We need to maximize the likelihood function with the restriction $\sum_{k=1}^K \mu_k=1$. This can be achived using Lagrange multiplier $\lambda$.
$$\mu_k^{ML}=\arg \underset{\mu_k}{max}\sum_{k=1}^K m_k\ln \mu_k+\lambda\left(\sum_{k=1}^K\mu_k - 1\right)=-m_k/\lambda$$
Because of $\sum_{k=1}^K \mu_k=1$, the $\lambda = -N$, which gives
$$\mu_k^{ML}=\frac{m_k}{N}$$
which is he fraction of the $N$ observations for which $x_k=1$.

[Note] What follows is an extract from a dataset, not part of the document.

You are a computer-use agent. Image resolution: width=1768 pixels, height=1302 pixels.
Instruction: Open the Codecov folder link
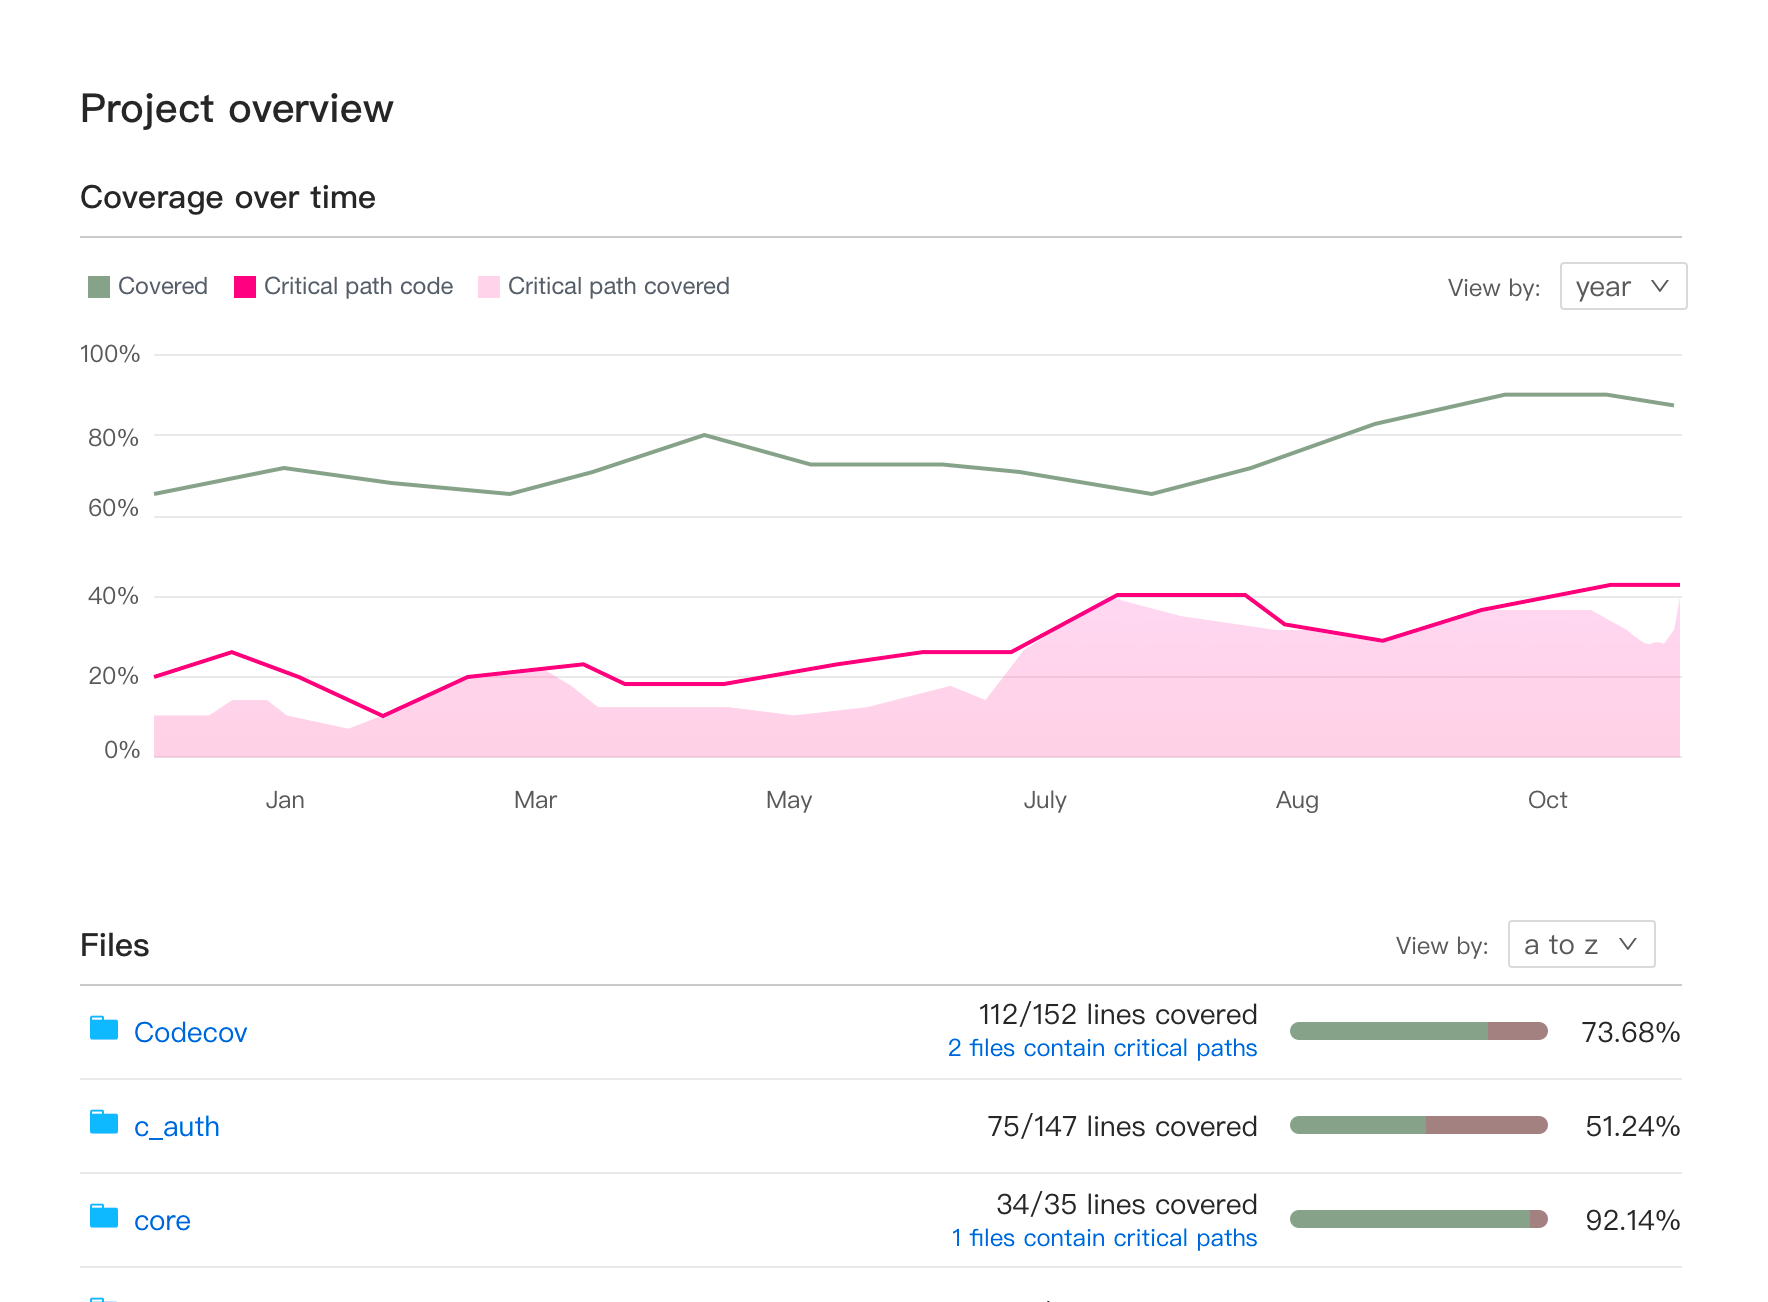tap(190, 1032)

We can consider the joint distribution of the quantities $m_1,\cdots,m_k$, conditioned on the parameters $\mathbf{\mu}$ and $N$, takes the form 
$$Mult(m_1,\cdots,m_k|\mathbf{\mu},N)=\binom{N}{m_1\cdots m_k}\prod_{k=1}^K\mu_k^{m_k}$$
where the coefficient express the number of ways of partitioning $N$ objects into $K$ group of size $m_1,\cdots,m_k$, which is given by
$$\binom{N}{m_1\cdots m_k}=\frac{N!}{m_1!\cdots m_k!}\qquad \sum_{k=1}^Km_k=N$$

### Dirichlet distribution
Likewise, multi-variable Beta distribution is the Dirichlet distribution, which is used for constructing the prior distribution.
$$Dir(\mathbf{\mu}|\mathbf{a})=\frac{\Gamma(a_0)}{\Gamma(a_1)\cdots\Gamma(a_k)}\prod^{K}_{k=1}\mu_k^{a_k-1}\qquad a_0=\sum_{k=1}^Ka_k$$
The posterior distribution again takes the form of a Dirichlet distribution, which is given by
$$p(\mathbf{\mu}|\mathcal{D},\mathbf{a})=Dir(\mathbf{\mu}|\mathbf{a}+\mathbf{m})=\frac{\Gamma(a_0+N)}{\Gamma(a_1+m_1)\cdots\Gamma(a_k+m_k)}\prod_{k=1}^K\mu_k^{a_k+m_k-1}$$
where $\mathbf{m}=(m_1,\cdots,m_k)^T$, denotes the quantities of $x_k=1$ which come from the data set $\mathcal{D}$.